Selon une source sécuritaire ougandaise, la tension est montée d’un cran entre le Rwanda et l’Ouganda ces derniers jours. Les services de sécurité ougandais viennent de déjouer un vaste complot d’assassinat du président Yoweri Museveni par des éléments infiltrés rwandais aux ordres de James Kabarebe, le ministre rwandais de la Défense, le bras armé de Paul Kagame dans la région. Ils s’étaient appuyés sur des éléments rwandophones proches de l’entourage sécuritaire de Museveni[8]. Selon une source militaire congolaise en contact avec James Kabarebe, le Rwanda se prépare sérieusement à agir à la fois en RDC et en Ouganda. Les manœuvres militaires « FTX[9] » qui ont eu lieu les 10 et 11 novembre 2017 au Centre d’Instruction du Camp militaire de Gabiro en District Gatsibo, Province de l’Est du Rwanda, auxquelles ont assisté Kagame[10] et la haute hiérarchie des RDF, l’armée rwandaise, sont un indice d’une nouvelle guerre qui guette les Grands-Lacs. Cela doit être pris très aux sérieux.
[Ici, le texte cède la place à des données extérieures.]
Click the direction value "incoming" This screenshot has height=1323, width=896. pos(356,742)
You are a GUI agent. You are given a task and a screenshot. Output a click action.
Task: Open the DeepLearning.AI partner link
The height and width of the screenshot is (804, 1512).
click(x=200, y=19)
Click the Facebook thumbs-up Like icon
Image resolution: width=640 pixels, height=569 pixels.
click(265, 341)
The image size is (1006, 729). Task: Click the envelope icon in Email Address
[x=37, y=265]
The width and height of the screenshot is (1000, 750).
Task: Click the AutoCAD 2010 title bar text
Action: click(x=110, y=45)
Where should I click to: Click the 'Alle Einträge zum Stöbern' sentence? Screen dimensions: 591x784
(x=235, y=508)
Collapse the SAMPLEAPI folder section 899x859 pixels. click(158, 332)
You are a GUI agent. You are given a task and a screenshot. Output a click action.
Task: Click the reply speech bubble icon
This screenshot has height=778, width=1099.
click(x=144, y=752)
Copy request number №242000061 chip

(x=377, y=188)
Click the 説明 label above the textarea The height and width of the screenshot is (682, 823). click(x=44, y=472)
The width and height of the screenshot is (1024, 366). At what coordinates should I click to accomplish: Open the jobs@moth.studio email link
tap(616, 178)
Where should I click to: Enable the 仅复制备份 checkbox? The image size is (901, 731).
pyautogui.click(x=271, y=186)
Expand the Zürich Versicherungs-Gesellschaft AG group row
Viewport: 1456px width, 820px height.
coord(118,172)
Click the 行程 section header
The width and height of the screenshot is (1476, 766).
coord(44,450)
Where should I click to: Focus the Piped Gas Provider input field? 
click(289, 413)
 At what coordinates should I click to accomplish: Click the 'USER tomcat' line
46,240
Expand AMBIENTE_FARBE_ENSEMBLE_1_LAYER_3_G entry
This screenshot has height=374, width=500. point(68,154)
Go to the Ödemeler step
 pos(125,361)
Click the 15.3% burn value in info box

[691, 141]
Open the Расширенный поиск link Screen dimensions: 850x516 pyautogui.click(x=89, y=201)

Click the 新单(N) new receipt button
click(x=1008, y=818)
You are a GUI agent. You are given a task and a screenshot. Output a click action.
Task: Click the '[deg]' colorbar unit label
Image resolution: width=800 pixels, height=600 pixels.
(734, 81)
Quant aux relations entre Kampala et Kinshasa, il faut rappeler qu’elles ne sont pas au beau fixe. Elles se sont même détériorées depuis 2016, lorsque les autorités ougandaises, en contact avec les responsables de la communauté Yira de Beni-Lubero, ont commencé à comprendre la supercherie autour des massacres de Beni. Les massacres que la communauté Nande attribue aux éléments rwandophones en collusion avec le Rwanda et Kabila dans une stratégie de dépeuplement de leurs terroirs pour y installer des populations rwandaises[11]. La démarche ne semble vraiment pas aboutie d’autant qu’en août 2017, des opposants congolais dont Mbusa Nyamwisi se sont retrouvés à Kampala.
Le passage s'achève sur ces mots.